Using pip? You can still use
pip install pipecat-aiandpip install "pipecat-ai[option,...]"to get set up.
🧪 Code examples
- Foundational — small snippets that build on each other, introducing one or two concepts at a time
- Example apps — complete applications that you can use as starting points for development
🛠️ Contributing to the framework
Prerequisites
Minimum Python Version: 3.11 Recommended Python Version: >= 3.12
Setup Steps
-
Clone the repository and navigate to it:
git clone https://github.com/pipecat-ai/pipecat.git cd pipecat -
Install development and testing dependencies:
uv sync --group dev --all-extras \ --no-extra gstreamer \ --no-extra local \ -
Install the git pre-commit hooks:
uv run pre-commit install
Note
: Some extras (local, gstreamer) require system dependencies.

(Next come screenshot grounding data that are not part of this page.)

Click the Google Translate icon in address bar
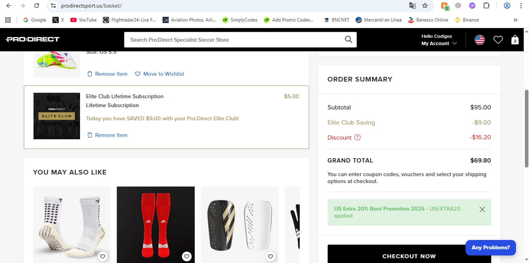Screen dimensions: 529x263 [412, 6]
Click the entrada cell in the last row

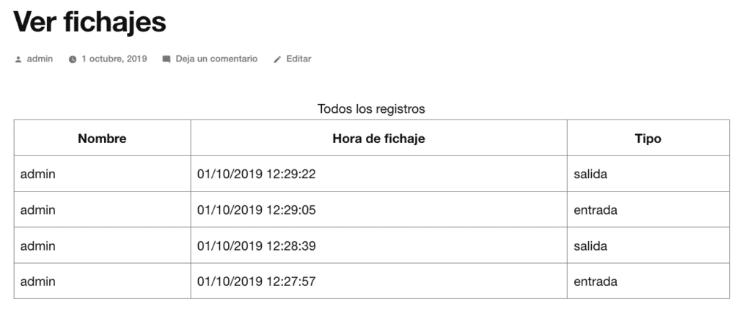[648, 281]
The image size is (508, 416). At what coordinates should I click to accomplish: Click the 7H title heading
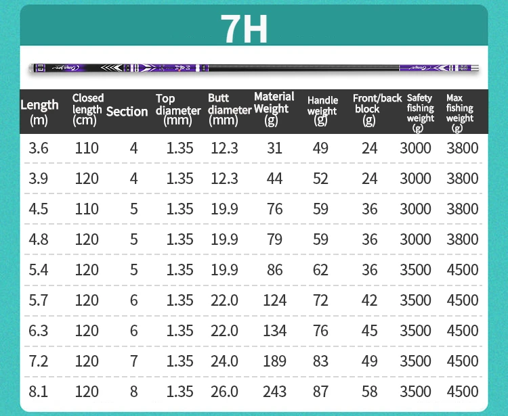tap(244, 28)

See documentation if you encounter build errors.
Claude Code Skills
Install development workflow skills for contributing to Pipecat with Claude Code:
claude plugin marketplace add pipecat-ai/pipecat
claude plugin install pipecat-dev@pipecat-dev-skills
Running tests
To run all tests, from the root directory:
uv run pytest
Run a specific test suite:
uv run pytest tests/test_name.py
🤝 Contributing
We welcome contributions from the community! Whether you're fixing bugs, improving documentation, or adding new features, here's how you can help:
- Found a bug? Open an issue
- Have a feature idea? Start a discussion
- Want to contribute code? Check our CONTRIBUTING.md guide
- Documentation improvements? Docs PRs are always welcome
Before submitting a pull request, please check existing issues and PRs to avoid duplicates.
We aim to review all contributions promptly and provide constructive feedback to help get your changes merged.